__Work to complete__
Take every line from the listing below that includes "Escuela" and copy it.

__Dataset excerpts__
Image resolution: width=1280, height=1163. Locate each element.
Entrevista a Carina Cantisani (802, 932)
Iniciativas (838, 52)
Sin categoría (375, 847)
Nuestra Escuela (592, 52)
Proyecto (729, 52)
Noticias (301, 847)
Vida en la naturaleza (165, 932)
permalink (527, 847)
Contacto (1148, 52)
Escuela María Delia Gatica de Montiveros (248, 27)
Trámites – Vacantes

==

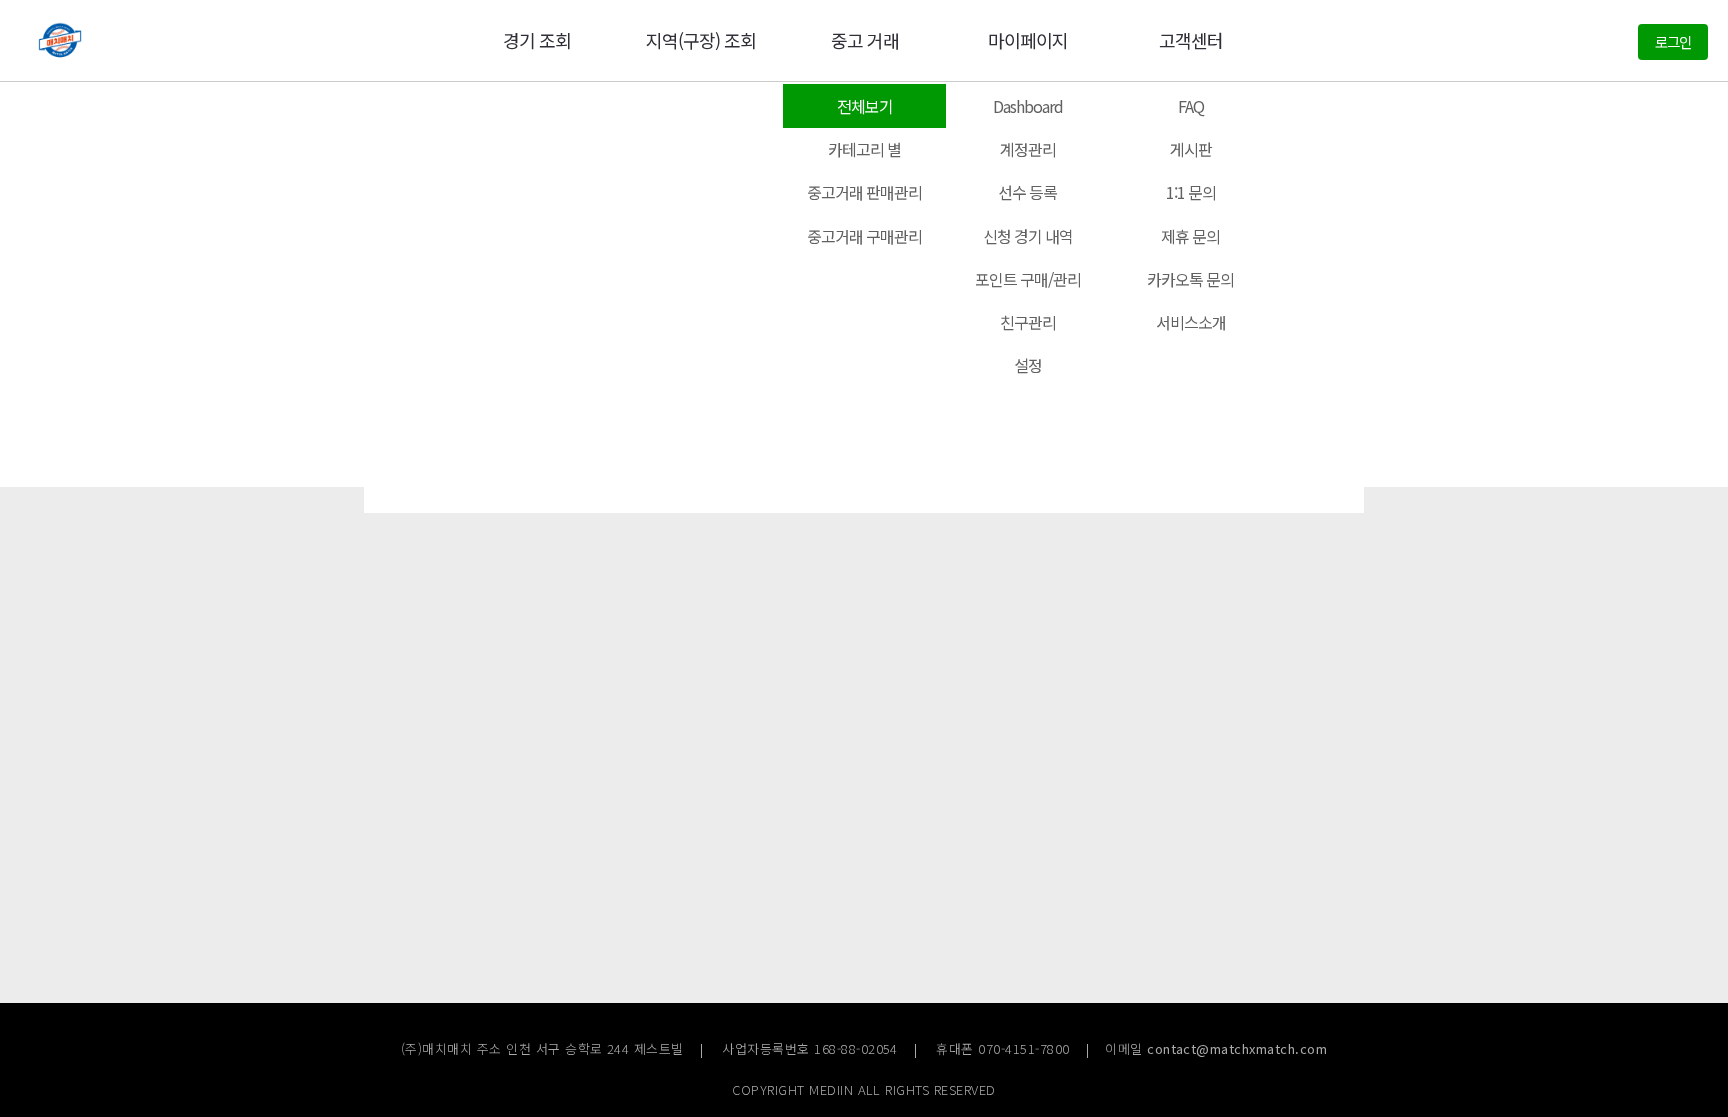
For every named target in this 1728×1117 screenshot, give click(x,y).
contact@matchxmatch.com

__Task output__
Nuestra Escuela (592, 52)
Escuela María Delia Gatica de Montiveros (248, 27)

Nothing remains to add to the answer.